The DSD acquisition builds on another struck last year with National Food Corp., a deal that added around 65 routes across South Florida to its distribution network. It also bought 21 routes in central Florida from the same company in 2021.
Utz said today that both its reported and organic sales grew 3.4% in the third quarter to 28 September, delivering $377.8m in revenue. Volume/mix was up 4.5% with pricing a negative 1.1%.
The company’s branded salty snacks segment, its largest revenue earner, posted organic sales growth of 5.8%. However, its non-branded and non-salty snacks registered a 13.1% decline.
Utz raised its full-year organic sales growth guidance to 3% from 2.5%, which it said would be led by branded salty snacks.

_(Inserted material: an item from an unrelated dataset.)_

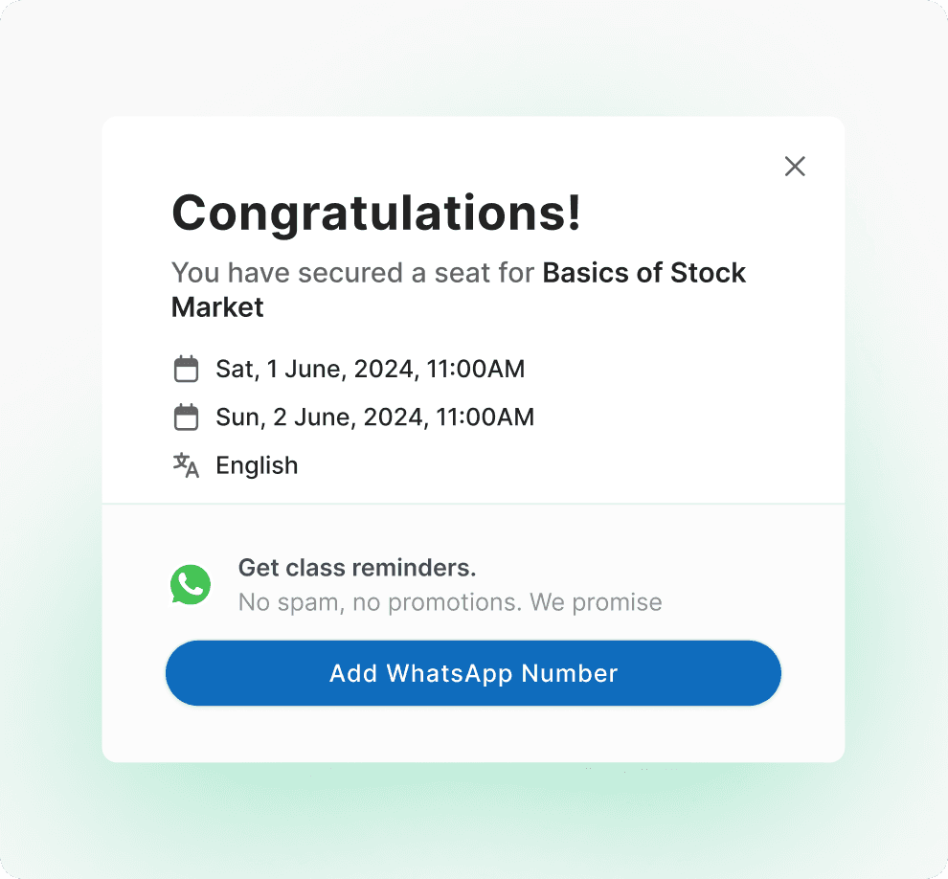
Task: Click the Get class reminders. text
Action: click(x=357, y=568)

CFO Bill Kelley said the adjusted outlook reflects “stronger revenue trends through the third quarter and our confidence in the remainder of the year”.

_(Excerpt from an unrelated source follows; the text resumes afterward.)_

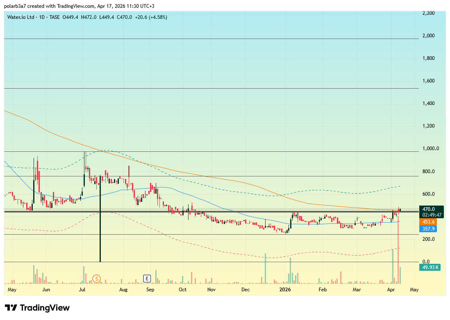Click the 1,000.0 price axis label
The height and width of the screenshot is (320, 450).
[x=431, y=149]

Elsewhere in today’s results, net income for the quarter deteriorated to a $20.2m loss, compared to a $0.8m profit a year earlier. Adjusted net income rose 13.2% to $33.5m.
EBITDA fell 22% to $23.8m but was up 11.7% at $60.3m on an adjusted basis.
Diluted earnings per share came in at a $0.17 loss. Adjusted EPS climbed 9.5% to $0.23.
Utz continues to expect adjusted EBITDA growth for the year of 7-10% and for adjusted EPS to rise by the same percentage magnitude.